** Stored data entries **
--- START ---

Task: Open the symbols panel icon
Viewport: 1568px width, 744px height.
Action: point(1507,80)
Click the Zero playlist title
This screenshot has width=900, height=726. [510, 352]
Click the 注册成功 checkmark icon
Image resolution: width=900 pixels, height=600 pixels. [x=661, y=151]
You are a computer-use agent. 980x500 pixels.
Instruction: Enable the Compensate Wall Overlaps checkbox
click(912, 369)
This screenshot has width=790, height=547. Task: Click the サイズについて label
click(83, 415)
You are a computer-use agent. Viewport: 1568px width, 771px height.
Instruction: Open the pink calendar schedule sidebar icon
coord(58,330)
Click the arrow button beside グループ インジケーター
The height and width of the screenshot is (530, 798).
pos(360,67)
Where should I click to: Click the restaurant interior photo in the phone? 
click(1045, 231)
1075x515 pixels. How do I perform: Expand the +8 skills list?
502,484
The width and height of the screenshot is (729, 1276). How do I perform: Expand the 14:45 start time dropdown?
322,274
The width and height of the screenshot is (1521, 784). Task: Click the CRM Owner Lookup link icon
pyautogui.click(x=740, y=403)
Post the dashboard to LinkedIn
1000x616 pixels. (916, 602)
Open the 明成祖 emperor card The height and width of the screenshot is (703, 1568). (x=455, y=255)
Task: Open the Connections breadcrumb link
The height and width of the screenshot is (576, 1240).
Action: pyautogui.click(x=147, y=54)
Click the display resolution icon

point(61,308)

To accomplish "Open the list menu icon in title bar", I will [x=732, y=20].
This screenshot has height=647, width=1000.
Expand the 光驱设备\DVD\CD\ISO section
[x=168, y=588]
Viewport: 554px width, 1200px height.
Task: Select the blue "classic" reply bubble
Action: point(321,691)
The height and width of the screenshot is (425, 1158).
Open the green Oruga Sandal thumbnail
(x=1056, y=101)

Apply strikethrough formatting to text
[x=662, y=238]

--- END ---

** PROBLEM REQUIREMENTS **
All entries should be restated word for word.

** RESULT OF THE EXERCISE **
Task: Open the symbols panel icon
Viewport: 1568px width, 744px height.
Action: point(1507,80)
Click the Zero playlist title
This screenshot has width=900, height=726. [510, 352]
Click the 注册成功 checkmark icon
Image resolution: width=900 pixels, height=600 pixels. [x=661, y=151]
You are a computer-use agent. 980x500 pixels.
Instruction: Enable the Compensate Wall Overlaps checkbox
click(912, 369)
This screenshot has width=790, height=547. Task: Click the サイズについて label
click(83, 415)
You are a computer-use agent. Viewport: 1568px width, 771px height.
Instruction: Open the pink calendar schedule sidebar icon
coord(58,330)
Click the arrow button beside グループ インジケーター
The height and width of the screenshot is (530, 798).
pos(360,67)
Where should I click to: Click the restaurant interior photo in the phone? 
click(1045, 231)
1075x515 pixels. How do I perform: Expand the +8 skills list?
502,484
The width and height of the screenshot is (729, 1276). How do I perform: Expand the 14:45 start time dropdown?
322,274
The width and height of the screenshot is (1521, 784). Task: Click the CRM Owner Lookup link icon
pyautogui.click(x=740, y=403)
Post the dashboard to LinkedIn
1000x616 pixels. (916, 602)
Open the 明成祖 emperor card The height and width of the screenshot is (703, 1568). (x=455, y=255)
Task: Open the Connections breadcrumb link
The height and width of the screenshot is (576, 1240).
Action: pyautogui.click(x=147, y=54)
Click the display resolution icon

point(61,308)

To accomplish "Open the list menu icon in title bar", I will [x=732, y=20].
This screenshot has height=647, width=1000.
Expand the 光驱设备\DVD\CD\ISO section
[x=168, y=588]
Viewport: 554px width, 1200px height.
Task: Select the blue "classic" reply bubble
Action: point(321,691)
The height and width of the screenshot is (425, 1158).
Open the green Oruga Sandal thumbnail
(x=1056, y=101)

Apply strikethrough formatting to text
[x=662, y=238]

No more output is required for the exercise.